If you are reading Building Peace, you have access to Information and Communication Technologies (ICTs): a smartphone, a tablet, a computer at your community internet café, or a friend who has printed these pages for you. To many, but not all, these technologies are ubiquitous. In the Global North, many of us are accustomed to (saturated, even by) the everyday use of technology. At the same time, in the Global South, where widespread access to technology remains a challenge, ICTs are expanding and being refined for use in rural and conflict-affected settings, as well as war zones.
This issue of Building Peace explores the potential of ICTs and other technologies to positively influence peace in today’s world. From online platforms that connect citizens and support civic engagement, to drones that have the capacity to deliver humanitarian relief to conflict zones, technology provides substantial benefits to peacebuilding. At the same time, we are conscious of the statistics Ann Mei Chang cites in her article: “Today, only 40 percent of the world’s population is online. The number is growing rapidly, but those who do not have Internet access are disproportionately poor, rural, older, and female.”
We have developed our fifth issue of Building Peace conscious of the contrast between technology’s powerful, positive potential and its ability to exacerbate divides, further exclude, and cause harm. We ask you, our reader, to be mindful of this tension and of the reality that for the Internet to be a powerful space for free speech, it must be an inclusive and accessible space, supported and protected by civil society and government policy.
Nineteen authors from 10 different countries are linked to our Table of Contents. While this is an impressive sweep, the list does not fully reflect the thought leaders whose early insights in August 2014 were instrumental in shaping this edition of the magazine. The perspective, suggestions, and questions posed by the following individuals were of tremendous value, and I am grateful: Anand Varghese, Ann Mei Chang, Helena Puig Larrauri, Nancy Payne, Peter Nordstrom, Sanjana Hattotuwa, and Sheldon Himelfarb.

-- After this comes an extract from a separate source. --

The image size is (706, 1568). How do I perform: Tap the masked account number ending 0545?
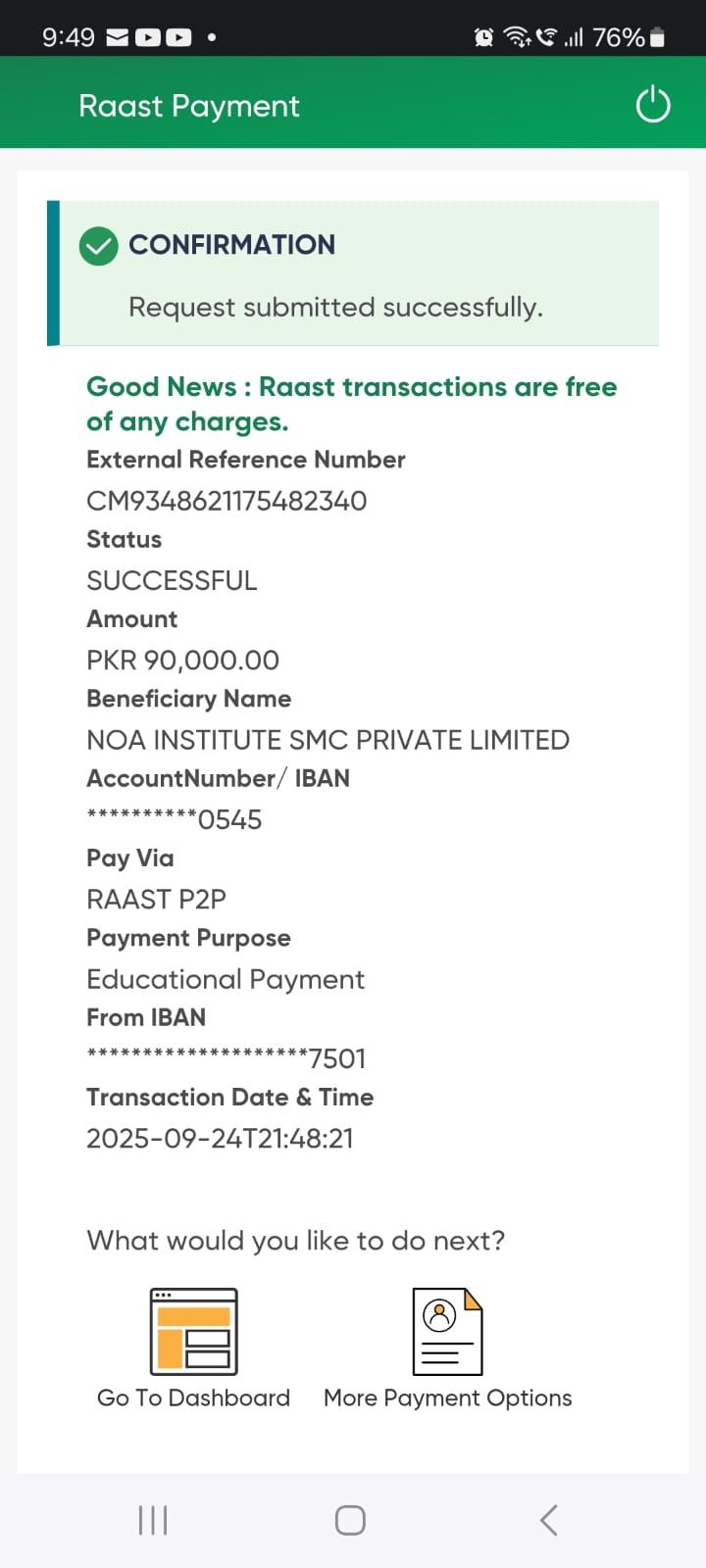[x=175, y=819]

In curating this issue, we considered a range of technology, from traditional tools to new innovations. We considered the fields of information technology, computer science, and engineering, as well as telecommunications, geoinformatics, and design. These fields all have the potential to either connect or divide individuals and communities, to build peace or render us more vulnerable and exposed.
Technology is making certain aspects of peacebuilding that seemed idealistic thirty years ago, like mobilizing social movements from the ground up, suddenly possible and tangible. Ideas dismissed in the late 1990s as naive about what internet technology could do for the world are turning out to be feasible. But the true test of technology’s success lies in how we use it. Swedish Foreign Minister Margot Wallström writes in her article: “Progress will depend on our capacity to join forces with the people who are currently working to create a better future. The times we live in suggest that technology will be at the heart of this work.” We couldn’t agree more.
We are excited to share examples with you of the many ways ICTs are connecting and channeling the energy of activists in Nigeria (Olanike Olugboji) and transforming citizen-led movements in Brazil (Miguel Lago & Courtney Crumpler).
Dmitriy Synkov’s glossary offers a concise overview of what technology means in the context of #PeaceTech—and prepares readers to understand the intricacies of the field.
#PeaceTech’s point of departure is that technology, per se, is not inherently good or bad, powerful or not; it is people’s decisions that have the power to design, use, or misuse technology—and influence where it leads us. For instance, will Unarmed Arial Vehicles (UAVs) be used solely for established military interventions or also to deliver much-needed provisions to Syria (Jessie Mooberry)? Our authors remind us of the opportunities created by flexible platforms, as we see in Jes Peterson’s article on how a social network in Afghanistan grew into a tool for collaboration and good governance. Soha Frem’s article about Lebanon highlights the physical and symbolic space of Martyrs’ Square in Beirut, a place that, over time, has served to unify and divide communities within the city. The article goes on to reveal how space innovation can positively influence how people communicate with each other and learn from one another.
Our #PeaceTech authors call out the risks, dangers, and dilemmas posed by the unique reach and openness that technology affords us. The dangers range from the imprecision of remote warfare highlighted in Caroline Donnellan’s article to the reactionary suppression of online peaceful dissent by many governments (Ivan Sigal). There are unintended consequences to the development and use of new tech tools. Whether we are peacebuilders, gadget geeks, or creative entrepreneurs, we should be led by a “Do No Harm” approach to technology in settings of war and peace—which is based on a minimum obligation to do no harm through the inclusion of technology. This approach demands that we be sensitive to divides or conflict that could be caused by the introduction of new technologies in a particular context, for instance, the vulnerability of community members who use their mobile devices to report on incidents of violence.
As a magazine dedicated to sharing the peacebuilder’s perspective on global affairs and examples of innovation and impact, we are energized by the examples described in this issue. A theme of collaboration emerges in #PeaceTech; we hope that in the coming years we will see the tech community, public sector, and civil society working on the ground in different settings—increasingly coming together to design solutions that can make lasting, positive, change.